Data shown -
········
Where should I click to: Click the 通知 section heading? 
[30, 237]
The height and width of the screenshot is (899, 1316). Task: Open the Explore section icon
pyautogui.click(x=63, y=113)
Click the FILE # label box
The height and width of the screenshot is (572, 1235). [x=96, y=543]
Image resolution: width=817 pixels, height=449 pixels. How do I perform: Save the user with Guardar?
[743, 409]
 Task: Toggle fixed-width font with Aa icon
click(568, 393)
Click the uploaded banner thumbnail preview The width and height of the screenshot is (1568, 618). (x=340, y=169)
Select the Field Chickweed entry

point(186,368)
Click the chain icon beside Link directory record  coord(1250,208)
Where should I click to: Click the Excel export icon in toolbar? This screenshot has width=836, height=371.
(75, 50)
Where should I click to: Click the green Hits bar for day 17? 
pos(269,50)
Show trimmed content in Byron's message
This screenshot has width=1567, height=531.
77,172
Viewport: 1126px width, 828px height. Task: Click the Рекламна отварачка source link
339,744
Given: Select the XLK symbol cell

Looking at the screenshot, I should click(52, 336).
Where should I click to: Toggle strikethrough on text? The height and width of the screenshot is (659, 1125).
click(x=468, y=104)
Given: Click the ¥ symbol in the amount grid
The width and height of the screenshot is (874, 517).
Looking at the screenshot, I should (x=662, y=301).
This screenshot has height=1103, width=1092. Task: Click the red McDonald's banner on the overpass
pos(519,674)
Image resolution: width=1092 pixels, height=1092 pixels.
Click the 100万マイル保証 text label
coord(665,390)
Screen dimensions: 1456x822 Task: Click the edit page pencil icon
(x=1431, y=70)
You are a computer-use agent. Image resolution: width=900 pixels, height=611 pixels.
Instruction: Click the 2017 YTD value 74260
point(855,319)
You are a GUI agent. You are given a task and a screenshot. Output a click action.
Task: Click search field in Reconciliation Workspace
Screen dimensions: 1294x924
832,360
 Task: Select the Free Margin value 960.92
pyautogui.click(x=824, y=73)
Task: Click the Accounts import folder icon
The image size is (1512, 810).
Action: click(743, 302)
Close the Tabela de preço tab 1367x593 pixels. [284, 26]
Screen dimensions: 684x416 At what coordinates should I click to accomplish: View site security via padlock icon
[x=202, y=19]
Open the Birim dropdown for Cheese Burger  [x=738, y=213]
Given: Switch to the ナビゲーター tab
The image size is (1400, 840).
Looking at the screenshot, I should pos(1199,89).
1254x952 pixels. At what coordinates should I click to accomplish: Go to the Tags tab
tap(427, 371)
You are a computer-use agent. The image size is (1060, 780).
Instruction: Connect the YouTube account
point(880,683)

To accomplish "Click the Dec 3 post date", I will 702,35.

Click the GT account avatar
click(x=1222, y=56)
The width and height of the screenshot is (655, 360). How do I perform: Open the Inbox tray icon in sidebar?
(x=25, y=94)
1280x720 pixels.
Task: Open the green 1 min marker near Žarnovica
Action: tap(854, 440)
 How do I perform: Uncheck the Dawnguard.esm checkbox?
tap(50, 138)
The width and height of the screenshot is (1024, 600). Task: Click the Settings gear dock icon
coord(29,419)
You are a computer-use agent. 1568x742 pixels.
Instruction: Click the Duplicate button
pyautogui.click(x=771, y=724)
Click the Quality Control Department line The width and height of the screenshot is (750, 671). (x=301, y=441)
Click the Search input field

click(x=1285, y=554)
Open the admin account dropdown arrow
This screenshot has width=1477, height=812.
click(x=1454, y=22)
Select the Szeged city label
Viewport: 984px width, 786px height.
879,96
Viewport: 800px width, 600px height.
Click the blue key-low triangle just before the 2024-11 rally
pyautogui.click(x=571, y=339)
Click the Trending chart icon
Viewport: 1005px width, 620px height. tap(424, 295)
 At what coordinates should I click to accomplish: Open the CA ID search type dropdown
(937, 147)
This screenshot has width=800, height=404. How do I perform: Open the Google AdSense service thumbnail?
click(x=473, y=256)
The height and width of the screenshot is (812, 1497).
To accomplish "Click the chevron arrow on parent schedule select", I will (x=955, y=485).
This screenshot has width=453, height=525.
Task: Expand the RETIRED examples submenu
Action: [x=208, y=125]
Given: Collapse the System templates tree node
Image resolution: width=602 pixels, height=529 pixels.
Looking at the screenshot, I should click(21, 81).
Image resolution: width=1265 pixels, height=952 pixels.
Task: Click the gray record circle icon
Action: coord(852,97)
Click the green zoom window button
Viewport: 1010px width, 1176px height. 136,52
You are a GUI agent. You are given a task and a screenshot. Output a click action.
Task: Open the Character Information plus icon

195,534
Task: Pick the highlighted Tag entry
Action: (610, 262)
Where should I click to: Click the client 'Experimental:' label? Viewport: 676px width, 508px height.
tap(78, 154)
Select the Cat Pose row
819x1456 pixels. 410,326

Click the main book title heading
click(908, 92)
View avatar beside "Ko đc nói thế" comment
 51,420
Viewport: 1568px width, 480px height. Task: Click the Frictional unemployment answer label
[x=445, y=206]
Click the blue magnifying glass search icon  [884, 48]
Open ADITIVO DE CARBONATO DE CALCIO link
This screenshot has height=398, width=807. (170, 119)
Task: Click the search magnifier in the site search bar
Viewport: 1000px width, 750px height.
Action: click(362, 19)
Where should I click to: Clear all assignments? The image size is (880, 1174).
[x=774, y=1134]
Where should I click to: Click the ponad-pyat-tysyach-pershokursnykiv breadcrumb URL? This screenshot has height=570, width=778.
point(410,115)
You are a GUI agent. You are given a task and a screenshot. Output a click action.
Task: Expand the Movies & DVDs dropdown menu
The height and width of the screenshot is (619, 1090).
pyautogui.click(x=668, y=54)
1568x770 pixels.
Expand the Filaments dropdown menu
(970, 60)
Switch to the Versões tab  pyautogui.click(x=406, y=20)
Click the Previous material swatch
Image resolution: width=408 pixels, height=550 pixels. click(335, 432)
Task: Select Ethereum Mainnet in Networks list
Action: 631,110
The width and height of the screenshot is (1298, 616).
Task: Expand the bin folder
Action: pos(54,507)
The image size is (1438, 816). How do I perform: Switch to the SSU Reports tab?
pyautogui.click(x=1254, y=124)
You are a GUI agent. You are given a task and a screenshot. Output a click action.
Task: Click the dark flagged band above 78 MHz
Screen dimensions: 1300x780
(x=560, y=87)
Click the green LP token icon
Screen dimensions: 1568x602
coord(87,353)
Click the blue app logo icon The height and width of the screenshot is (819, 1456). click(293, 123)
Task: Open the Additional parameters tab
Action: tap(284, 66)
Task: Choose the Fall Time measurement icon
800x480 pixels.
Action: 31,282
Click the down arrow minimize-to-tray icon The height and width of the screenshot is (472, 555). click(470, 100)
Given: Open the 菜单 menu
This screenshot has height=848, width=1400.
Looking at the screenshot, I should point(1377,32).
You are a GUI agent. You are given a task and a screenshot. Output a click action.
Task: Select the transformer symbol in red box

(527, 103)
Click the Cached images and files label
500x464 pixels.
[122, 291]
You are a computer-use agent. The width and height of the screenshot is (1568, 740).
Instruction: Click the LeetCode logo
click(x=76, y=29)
········
Exercise aim - Substitute "Goal" for every "Instruction" in the entries above, and write out all the lines again with nothing else changed.

Full output -
Where should I click to: Click the 通知 section heading? 
[30, 237]
The height and width of the screenshot is (899, 1316). Task: Open the Explore section icon
pyautogui.click(x=63, y=113)
Click the FILE # label box
The height and width of the screenshot is (572, 1235). [x=96, y=543]
Image resolution: width=817 pixels, height=449 pixels. How do I perform: Save the user with Guardar?
[743, 409]
 Task: Toggle fixed-width font with Aa icon
click(568, 393)
Click the uploaded banner thumbnail preview The width and height of the screenshot is (1568, 618). (x=340, y=169)
Select the Field Chickweed entry

point(186,368)
Click the chain icon beside Link directory record  coord(1250,208)
Where should I click to: Click the Excel export icon in toolbar? This screenshot has width=836, height=371.
(75, 50)
Where should I click to: Click the green Hits bar for day 17? 
pos(269,50)
Show trimmed content in Byron's message
This screenshot has width=1567, height=531.
77,172
Viewport: 1126px width, 828px height. Task: Click the Рекламна отварачка source link
339,744
Given: Select the XLK symbol cell

Looking at the screenshot, I should click(52, 336).
Where should I click to: Toggle strikethrough on text? The height and width of the screenshot is (659, 1125).
click(x=468, y=104)
Given: Click the ¥ symbol in the amount grid
The width and height of the screenshot is (874, 517).
Looking at the screenshot, I should (x=662, y=301).
This screenshot has height=1103, width=1092. Task: Click the red McDonald's banner on the overpass
pos(519,674)
Image resolution: width=1092 pixels, height=1092 pixels.
Click the 100万マイル保証 text label
coord(665,390)
Screen dimensions: 1456x822 Task: Click the edit page pencil icon
(x=1431, y=70)
You are a computer-use agent. Image resolution: width=900 pixels, height=611 pixels.
Goal: Click the 2017 YTD value 74260
point(855,319)
You are a GUI agent. You are given a task and a screenshot. Output a click action.
Task: Click search field in Reconciliation Workspace
Screen dimensions: 1294x924
832,360
 Task: Select the Free Margin value 960.92
pyautogui.click(x=824, y=73)
Task: Click the Accounts import folder icon
The image size is (1512, 810).
Action: click(743, 302)
Close the Tabela de preço tab 1367x593 pixels. [284, 26]
Screen dimensions: 684x416 At what coordinates should I click to accomplish: View site security via padlock icon
[x=202, y=19]
Open the Birim dropdown for Cheese Burger  [x=738, y=213]
Given: Switch to the ナビゲーター tab
The image size is (1400, 840).
Looking at the screenshot, I should pos(1199,89).
1254x952 pixels. At what coordinates should I click to accomplish: Go to the Tags tab
tap(427, 371)
You are a computer-use agent. The image size is (1060, 780).
Goal: Connect the YouTube account
point(880,683)

To accomplish "Click the Dec 3 post date", I will 702,35.

Click the GT account avatar
click(x=1222, y=56)
The width and height of the screenshot is (655, 360). How do I perform: Open the Inbox tray icon in sidebar?
(x=25, y=94)
1280x720 pixels.
Task: Open the green 1 min marker near Žarnovica
Action: tap(854, 440)
 How do I perform: Uncheck the Dawnguard.esm checkbox?
tap(50, 138)
The width and height of the screenshot is (1024, 600). Task: Click the Settings gear dock icon
coord(29,419)
You are a computer-use agent. 1568x742 pixels.
Goal: Click the Duplicate button
pyautogui.click(x=771, y=724)
Click the Quality Control Department line The width and height of the screenshot is (750, 671). (x=301, y=441)
Click the Search input field

click(x=1285, y=554)
Open the admin account dropdown arrow
This screenshot has width=1477, height=812.
click(x=1454, y=22)
Select the Szeged city label
Viewport: 984px width, 786px height.
879,96
Viewport: 800px width, 600px height.
Click the blue key-low triangle just before the 2024-11 rally
pyautogui.click(x=571, y=339)
Click the Trending chart icon
Viewport: 1005px width, 620px height. tap(424, 295)
 At what coordinates should I click to accomplish: Open the CA ID search type dropdown
(937, 147)
This screenshot has width=800, height=404. How do I perform: Open the Google AdSense service thumbnail?
click(x=473, y=256)
The height and width of the screenshot is (812, 1497).
To accomplish "Click the chevron arrow on parent schedule select", I will (x=955, y=485).
This screenshot has width=453, height=525.
Task: Expand the RETIRED examples submenu
Action: [x=208, y=125]
Given: Collapse the System templates tree node
Image resolution: width=602 pixels, height=529 pixels.
Looking at the screenshot, I should click(21, 81).
Image resolution: width=1265 pixels, height=952 pixels.
Task: Click the gray record circle icon
Action: coord(852,97)
Click the green zoom window button
Viewport: 1010px width, 1176px height. 136,52
You are a GUI agent. You are given a task and a screenshot. Output a click action.
Task: Open the Character Information plus icon

195,534
Task: Pick the highlighted Tag entry
Action: (610, 262)
Where should I click to: Click the client 'Experimental:' label? Viewport: 676px width, 508px height.
tap(78, 154)
Select the Cat Pose row
819x1456 pixels. 410,326

Click the main book title heading
click(908, 92)
View avatar beside "Ko đc nói thế" comment
 51,420
Viewport: 1568px width, 480px height. Task: Click the Frictional unemployment answer label
[x=445, y=206]
Click the blue magnifying glass search icon  [884, 48]
Open ADITIVO DE CARBONATO DE CALCIO link
This screenshot has height=398, width=807. (170, 119)
Task: Click the search magnifier in the site search bar
Viewport: 1000px width, 750px height.
Action: click(362, 19)
Where should I click to: Clear all assignments? The image size is (880, 1174).
[x=774, y=1134]
Where should I click to: Click the ponad-pyat-tysyach-pershokursnykiv breadcrumb URL? This screenshot has height=570, width=778.
point(410,115)
You are a GUI agent. You are given a task and a screenshot. Output a click action.
Task: Expand the Movies & DVDs dropdown menu
The height and width of the screenshot is (619, 1090).
pyautogui.click(x=668, y=54)
1568x770 pixels.
Expand the Filaments dropdown menu
(970, 60)
Switch to the Versões tab  pyautogui.click(x=406, y=20)
Click the Previous material swatch
Image resolution: width=408 pixels, height=550 pixels. click(335, 432)
Task: Select Ethereum Mainnet in Networks list
Action: 631,110
The width and height of the screenshot is (1298, 616).
Task: Expand the bin folder
Action: pos(54,507)
The image size is (1438, 816). How do I perform: Switch to the SSU Reports tab?
pyautogui.click(x=1254, y=124)
You are a GUI agent. You are given a task and a screenshot. Output a click action.
Task: Click the dark flagged band above 78 MHz
Screen dimensions: 1300x780
(x=560, y=87)
Click the green LP token icon
Screen dimensions: 1568x602
coord(87,353)
Click the blue app logo icon The height and width of the screenshot is (819, 1456). click(293, 123)
Task: Open the Additional parameters tab
Action: tap(284, 66)
Task: Choose the Fall Time measurement icon
800x480 pixels.
Action: 31,282
Click the down arrow minimize-to-tray icon The height and width of the screenshot is (472, 555). click(470, 100)
Given: Open the 菜单 menu
This screenshot has height=848, width=1400.
Looking at the screenshot, I should point(1377,32).
You are a GUI agent. You are given a task and a screenshot. Output a click action.
Task: Select the transformer symbol in red box

(527, 103)
Click the Cached images and files label
500x464 pixels.
[122, 291]
You are a computer-use agent. The width and height of the screenshot is (1568, 740).
Goal: Click the LeetCode logo
click(x=76, y=29)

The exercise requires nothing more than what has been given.